Par chemins de mémoires

Exposition permanente

Par chemins de mémoires,
mairie, salle Poncey.

Verba volant, scripta manent (les paroles s’envolent, les écrits restent) : c’est peut-être cette sentence qui a animé le vicaire de Givry, en cet été 1348, quand il a commencé à constater un accroissement spectaculaire de la mortalité dans le village. Tant de ses ouailles décédées, victimes d’un mal mystérieux, d’une malédiction virulente ; expression de la colère divine et qui n’a pas encore pris le nom de « Peste ». La pandémie qui s’abat depuis quelques mois sur le sud de l’Europe vient de toucher notre bourg.

Il faut garder une trace, ériger un monument modeste à tous ces défunts : ce sont ces « folios » sans art, ces noms inscrits à la va-vite, d’une plume gauche, en « bas latin », consignés dans ce petit registre qui servait autrefois à inscrire les comptes de la paroisse et qui, par la force des événements, est en train de devenir le premier « état civil » français.

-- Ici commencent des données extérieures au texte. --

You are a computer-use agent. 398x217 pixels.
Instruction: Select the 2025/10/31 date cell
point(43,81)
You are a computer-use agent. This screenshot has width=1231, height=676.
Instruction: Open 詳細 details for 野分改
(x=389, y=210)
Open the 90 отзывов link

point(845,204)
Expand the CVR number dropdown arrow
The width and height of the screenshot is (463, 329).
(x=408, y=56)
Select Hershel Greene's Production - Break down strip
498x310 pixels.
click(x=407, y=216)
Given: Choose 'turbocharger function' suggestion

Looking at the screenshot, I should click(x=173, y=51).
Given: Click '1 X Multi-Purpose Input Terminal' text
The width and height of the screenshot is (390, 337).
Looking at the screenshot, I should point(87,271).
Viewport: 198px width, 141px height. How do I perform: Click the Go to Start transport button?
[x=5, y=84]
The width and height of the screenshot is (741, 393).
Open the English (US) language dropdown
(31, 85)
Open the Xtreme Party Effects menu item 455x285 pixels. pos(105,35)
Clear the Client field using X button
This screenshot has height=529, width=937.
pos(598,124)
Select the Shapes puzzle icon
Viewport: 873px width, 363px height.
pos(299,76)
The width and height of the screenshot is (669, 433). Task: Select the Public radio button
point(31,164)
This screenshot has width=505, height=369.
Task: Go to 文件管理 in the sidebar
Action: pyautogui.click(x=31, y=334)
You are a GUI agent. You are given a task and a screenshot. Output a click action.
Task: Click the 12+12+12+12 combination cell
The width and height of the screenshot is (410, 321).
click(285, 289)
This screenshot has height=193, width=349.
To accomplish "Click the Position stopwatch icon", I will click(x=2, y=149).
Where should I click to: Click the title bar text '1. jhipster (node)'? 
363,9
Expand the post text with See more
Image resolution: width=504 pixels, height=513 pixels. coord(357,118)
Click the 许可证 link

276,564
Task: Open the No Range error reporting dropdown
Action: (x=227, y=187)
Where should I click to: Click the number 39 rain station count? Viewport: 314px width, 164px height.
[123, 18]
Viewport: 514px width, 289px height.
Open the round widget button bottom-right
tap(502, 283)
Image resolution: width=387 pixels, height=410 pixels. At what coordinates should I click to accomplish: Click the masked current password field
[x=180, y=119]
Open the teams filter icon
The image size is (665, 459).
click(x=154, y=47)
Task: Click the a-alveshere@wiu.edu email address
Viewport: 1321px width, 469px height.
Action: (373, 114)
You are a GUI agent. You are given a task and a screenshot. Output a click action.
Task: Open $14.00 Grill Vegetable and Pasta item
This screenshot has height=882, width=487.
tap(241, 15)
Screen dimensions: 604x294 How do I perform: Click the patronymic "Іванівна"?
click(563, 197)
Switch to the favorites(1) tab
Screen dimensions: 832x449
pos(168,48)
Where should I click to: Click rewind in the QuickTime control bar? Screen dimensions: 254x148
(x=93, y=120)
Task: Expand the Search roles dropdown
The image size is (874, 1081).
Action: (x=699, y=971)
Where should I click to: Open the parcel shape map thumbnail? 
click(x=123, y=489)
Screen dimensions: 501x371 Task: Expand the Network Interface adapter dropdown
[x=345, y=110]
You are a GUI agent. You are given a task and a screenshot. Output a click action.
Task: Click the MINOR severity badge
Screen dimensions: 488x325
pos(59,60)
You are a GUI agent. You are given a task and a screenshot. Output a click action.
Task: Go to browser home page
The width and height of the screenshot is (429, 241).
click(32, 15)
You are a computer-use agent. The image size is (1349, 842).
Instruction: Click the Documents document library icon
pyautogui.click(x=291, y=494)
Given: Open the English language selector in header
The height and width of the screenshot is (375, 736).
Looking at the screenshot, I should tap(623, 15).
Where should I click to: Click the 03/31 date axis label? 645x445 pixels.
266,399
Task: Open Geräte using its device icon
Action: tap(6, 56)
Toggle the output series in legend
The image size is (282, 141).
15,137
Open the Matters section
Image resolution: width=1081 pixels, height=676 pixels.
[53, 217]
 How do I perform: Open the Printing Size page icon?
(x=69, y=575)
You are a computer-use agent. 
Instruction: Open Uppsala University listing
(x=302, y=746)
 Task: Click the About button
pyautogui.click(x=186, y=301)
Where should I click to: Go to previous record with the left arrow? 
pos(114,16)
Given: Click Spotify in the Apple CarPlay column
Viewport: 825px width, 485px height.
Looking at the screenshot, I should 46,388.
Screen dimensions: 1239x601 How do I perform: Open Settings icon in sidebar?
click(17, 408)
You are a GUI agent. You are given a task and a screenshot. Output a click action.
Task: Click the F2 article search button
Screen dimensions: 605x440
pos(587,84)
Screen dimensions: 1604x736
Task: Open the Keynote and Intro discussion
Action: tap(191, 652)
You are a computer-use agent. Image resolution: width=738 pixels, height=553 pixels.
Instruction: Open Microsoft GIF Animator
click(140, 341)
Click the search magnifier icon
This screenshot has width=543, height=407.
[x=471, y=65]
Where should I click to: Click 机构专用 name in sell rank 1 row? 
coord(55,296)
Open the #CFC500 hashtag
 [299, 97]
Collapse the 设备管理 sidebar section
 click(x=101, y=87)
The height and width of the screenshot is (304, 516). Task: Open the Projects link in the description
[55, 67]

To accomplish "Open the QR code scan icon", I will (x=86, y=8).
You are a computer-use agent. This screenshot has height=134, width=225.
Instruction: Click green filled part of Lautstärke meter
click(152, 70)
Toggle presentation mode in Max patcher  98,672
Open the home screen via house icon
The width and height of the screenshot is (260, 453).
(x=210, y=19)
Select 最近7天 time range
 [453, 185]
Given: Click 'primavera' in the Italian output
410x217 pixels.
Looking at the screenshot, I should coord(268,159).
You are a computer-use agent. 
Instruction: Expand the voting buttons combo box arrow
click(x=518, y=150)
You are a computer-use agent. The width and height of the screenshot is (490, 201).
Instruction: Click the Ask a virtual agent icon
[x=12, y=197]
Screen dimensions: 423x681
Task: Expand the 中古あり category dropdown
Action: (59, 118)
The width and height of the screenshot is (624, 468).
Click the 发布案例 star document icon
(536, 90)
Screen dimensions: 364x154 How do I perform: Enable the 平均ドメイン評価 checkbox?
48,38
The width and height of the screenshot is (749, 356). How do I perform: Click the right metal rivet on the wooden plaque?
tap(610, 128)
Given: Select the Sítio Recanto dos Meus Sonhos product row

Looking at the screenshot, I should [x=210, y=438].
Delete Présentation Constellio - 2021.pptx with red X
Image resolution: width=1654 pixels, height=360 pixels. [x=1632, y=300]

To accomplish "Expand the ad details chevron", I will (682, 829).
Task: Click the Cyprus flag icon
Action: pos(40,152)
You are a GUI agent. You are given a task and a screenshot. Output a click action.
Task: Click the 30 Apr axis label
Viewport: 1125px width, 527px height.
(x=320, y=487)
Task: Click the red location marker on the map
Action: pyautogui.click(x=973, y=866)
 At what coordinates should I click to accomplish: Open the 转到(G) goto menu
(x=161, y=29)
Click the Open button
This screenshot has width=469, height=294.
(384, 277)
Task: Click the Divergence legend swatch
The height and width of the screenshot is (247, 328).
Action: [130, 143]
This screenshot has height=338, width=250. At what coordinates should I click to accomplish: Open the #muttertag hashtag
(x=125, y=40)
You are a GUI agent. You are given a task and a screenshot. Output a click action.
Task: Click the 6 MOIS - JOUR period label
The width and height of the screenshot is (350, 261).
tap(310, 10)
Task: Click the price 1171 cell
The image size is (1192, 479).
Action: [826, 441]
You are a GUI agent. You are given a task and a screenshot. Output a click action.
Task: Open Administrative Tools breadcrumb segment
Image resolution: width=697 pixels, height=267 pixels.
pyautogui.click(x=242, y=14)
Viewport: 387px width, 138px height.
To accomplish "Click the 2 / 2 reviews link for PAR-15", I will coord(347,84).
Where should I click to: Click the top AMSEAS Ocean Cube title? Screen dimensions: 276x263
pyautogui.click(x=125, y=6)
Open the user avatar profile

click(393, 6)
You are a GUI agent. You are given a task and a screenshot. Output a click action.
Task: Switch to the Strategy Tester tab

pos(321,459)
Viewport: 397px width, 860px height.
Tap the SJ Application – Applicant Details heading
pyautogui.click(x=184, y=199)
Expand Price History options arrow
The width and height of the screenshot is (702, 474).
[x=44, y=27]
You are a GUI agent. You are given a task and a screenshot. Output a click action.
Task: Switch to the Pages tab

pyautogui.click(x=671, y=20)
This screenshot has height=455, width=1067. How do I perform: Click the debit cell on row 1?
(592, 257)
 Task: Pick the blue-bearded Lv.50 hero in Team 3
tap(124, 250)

Verba volant, scripta manent : il fallait donc porter à la connaissance de l’ensemble des Givrotins ce registre unique en France. L’exposition « Par chemins de mémoires », conjointement conçue et réalisée par la commission municipale culture et tourisme, Cécile Lelong, archiviste, et le service communication, vise à présenter, à partir de reproductions de certains folios, l’organisation de ce document, ses évolutions. En outre, elle le replace dans son contexte historique et propose élargissements et réflexions sur ce fléau que fut la « Peste noire ».